What has driven performance in 2QFY10?
  • The economic slowdown as also the excess inventory pile up in the automobile sector added up to poor demand for loans from NBFCs like Mahindra Finance. Mahindra Finance, which is predominantly a financer of tractors and utility vehicles sold by M&M. The company saw the proportion of disbursements towards utility vehicles drop from 40% in September 2008 to 35% in September 2009. The proportion of disbursements towards cars (29%) and commercial vehicles (9%) increased while that towards tractors dropped marginally from 22% to 19% during the period.

    Cautious growth...
    (Rs m) 1HFY09 % of total 1HFY10 % of total Change
    Advances 74,772   77,206   3.3%
    Borrowings 58,649   58,173   -0.8%
    Secured 44,561 76.0% 47,613 81.8% 6.8%
    Unsecured 14,088 24.0% 10,560 18.2% -25.0%
    Credit borrowing ratio 127.5%   132.7%    

  • Mahindra Finance consciously adopted a cautious stance in the past few quarters with regard to margins and asset quality. Typical to their nature, the tractor loans yield the company superior spreads (in the range of 12% to 13%) but at the same time pose some delinquency problems. This led to the company compromising its margins for safer quality of assets.

    Disbursement mix
    (%) 1HFY09 FY09 1HFY10
    Auto / utility vehicles 39 38 35
    Tractors 24 25 23
    Cars 24 24 28
    Commercial vehicles 8 7 9
    Refinance 5 6 5

  • Mahindra Financeís other income base grew appreciably this quarter as the insurance distribution subsidiary along with the mutual fund distribution business and the rural home financing business (loan to asset of 20%) that are currently operating on a very low base, contributed handsomely due to improved disposable income in rural households as a result of the low interest rates and stimulus packages. Loans sanctioned under rural home financing were to the tune of Rs 885 m at the end of September 2009.

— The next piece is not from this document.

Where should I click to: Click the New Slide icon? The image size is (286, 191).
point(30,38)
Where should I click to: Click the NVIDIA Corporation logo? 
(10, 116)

  • The lower interest rates led to lower delinquencies for the NBFC in the past few quarters. The NPAs at the gross level moved lower from 9.4% in 1HFY09 to 9% in 1HFY10. Also, due to higher provisioning and lower asset growth, the net NPA were lower at 2.8% at the end of 1HFY10 as compared to 4% of advances at the end of 1HFY09. The provision coverage ratio was 72% at the end of 1HFY10. Having said that, notwithstanding the shift from tractors to cars and utility vehicles, we believe that the company's asset quality will continue to be subject to slippages as long as the economic slump persists.

What to expect?
At the current price of Rs 261, the stock is trading at a multiple of 1.9 times our estimated FY11 adjusted book value. We had revised our estimates for the company taking into consideration the weak outlook for the automobile sector. However, the improved other income potential will also need to be looked into. Further the subsidy in borrowing costs for funding farm equipments provides the company substantial cushion in terms of margins. Control over asset quality and extending its advance base beyond parent M&Mís portfolio will be the key to the companyís growth in the longer term.